Who knows if this is the exact bottom... it may or may not be. Perfect timing is a myth. You will never get the exact bottom or top of any market move. What you can do, however, is get excellent prices as viewed through the lens of time. Six months from now, 1 year from now, these prices will look cheap, cheap, cheap!
There are many finance related ETFs available. Some are the Dow Jones U.S. Financial Sector Index Fund (IYF), the Financial Select Sector SPDR (XLF), and the Regional Bank HOLDRS (RKH). These are just a few, so be sure to look at more than just these three. Yahoo has an excellent ETF section, and you can always do a Google search on “Finance ETF”.

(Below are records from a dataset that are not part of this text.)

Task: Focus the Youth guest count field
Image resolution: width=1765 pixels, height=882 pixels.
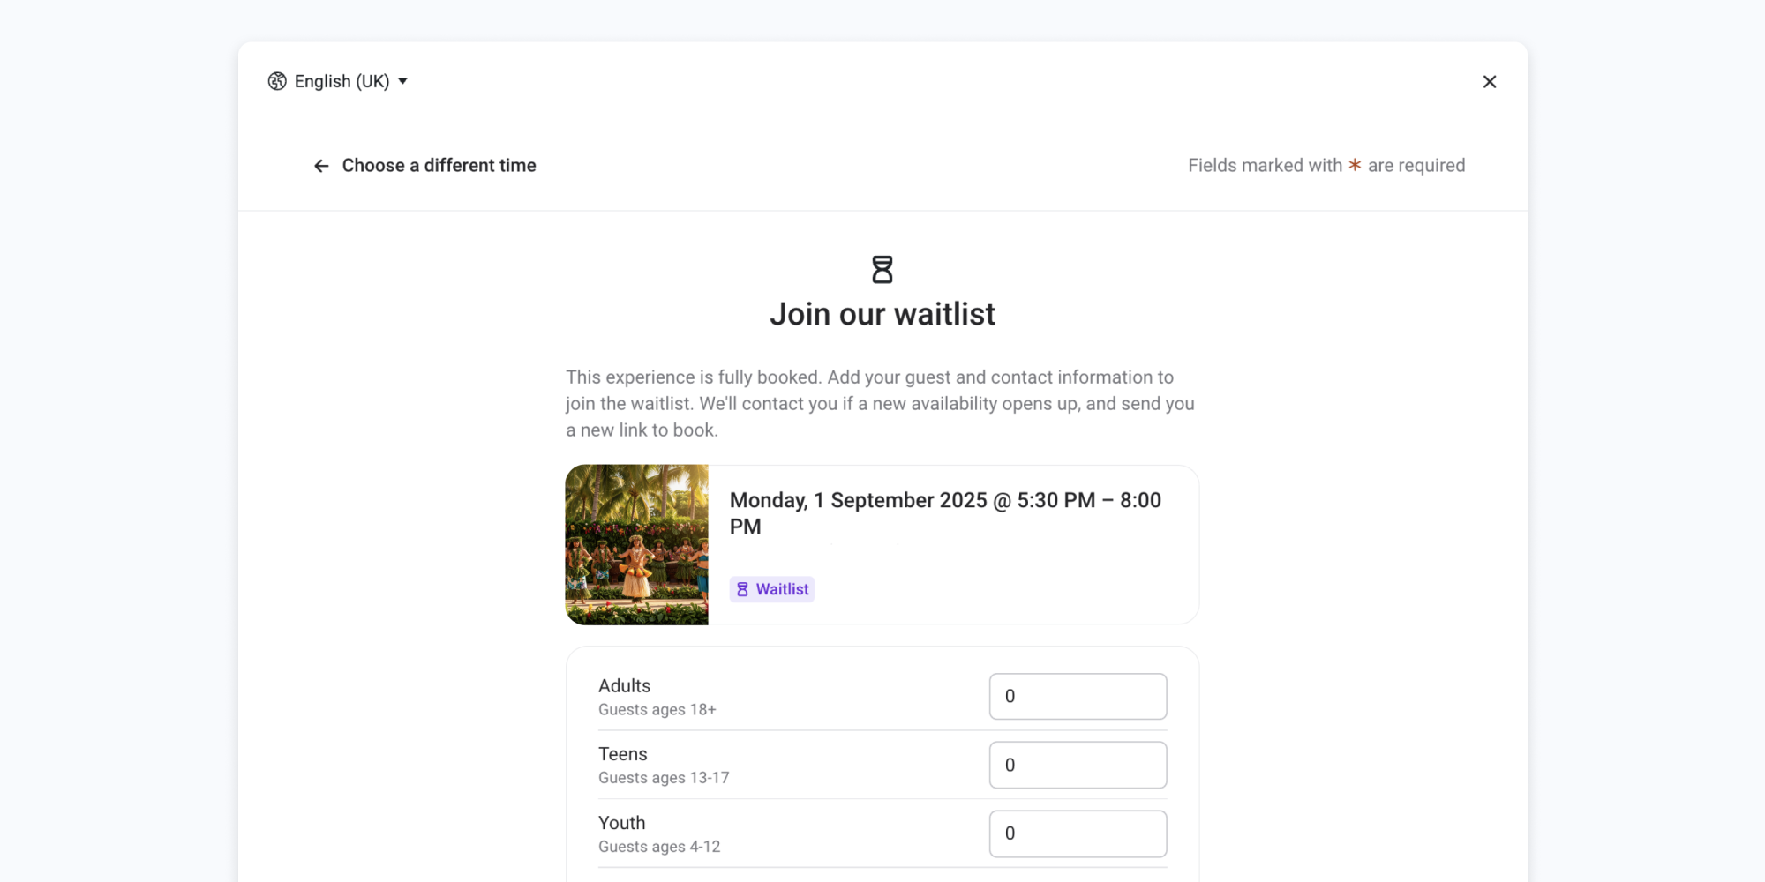Action: tap(1078, 833)
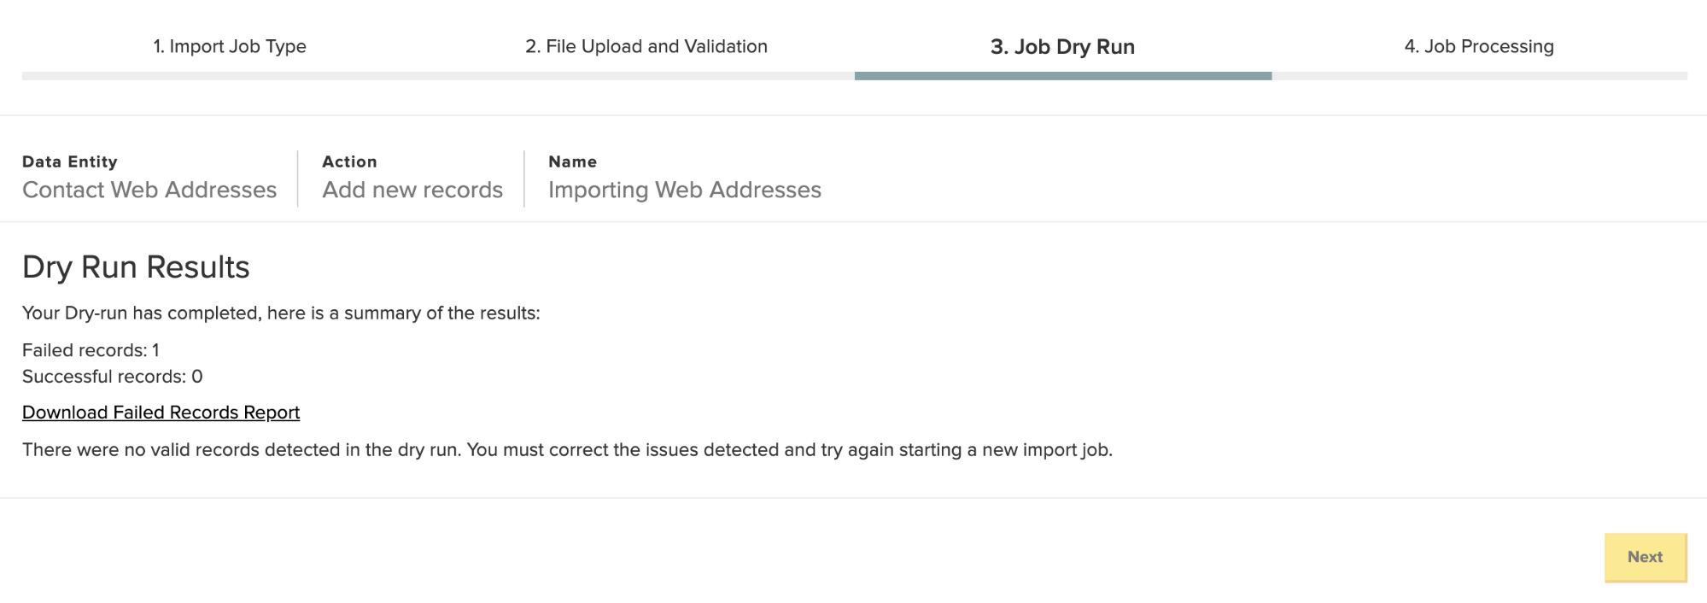This screenshot has height=603, width=1707.
Task: Click the Data Entity label
Action: click(x=70, y=161)
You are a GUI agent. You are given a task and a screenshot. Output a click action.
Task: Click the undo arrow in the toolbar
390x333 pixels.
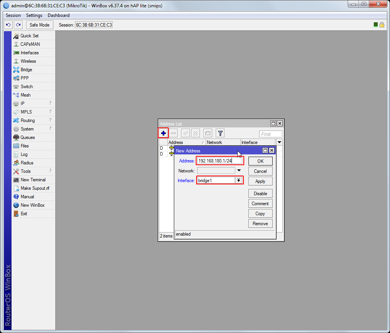(8, 25)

I’ll also say again that you’ve got to be taking a close look at the oil service guys. If you’ve got the stomach for the volatility, this sector still represents excellent long term upside potential. The other thing you need to be doing right now is keeping an eye out for stocks and sectors that are bucking the trend. One such sector is the agriculture/food sector. You must get some exposure in these areas pronto!
Food prices are going to sky rocket over the next several years, and you will begin to see gobs of money flow into this space. A quick Google search using the phrase “agricultural ETF” will yield a “bountiful harvest” (corny I know!) of potential investment ideas.
The point I want to stress to you today is that I want you to be mentally flexible. So many of us are conditioned to act a certain way when certain events take place. If we can move past our programming and think for ourselves rationally, we can separate from the pack and make decisions based on facts, not fear, and that leads to making money, lots of it!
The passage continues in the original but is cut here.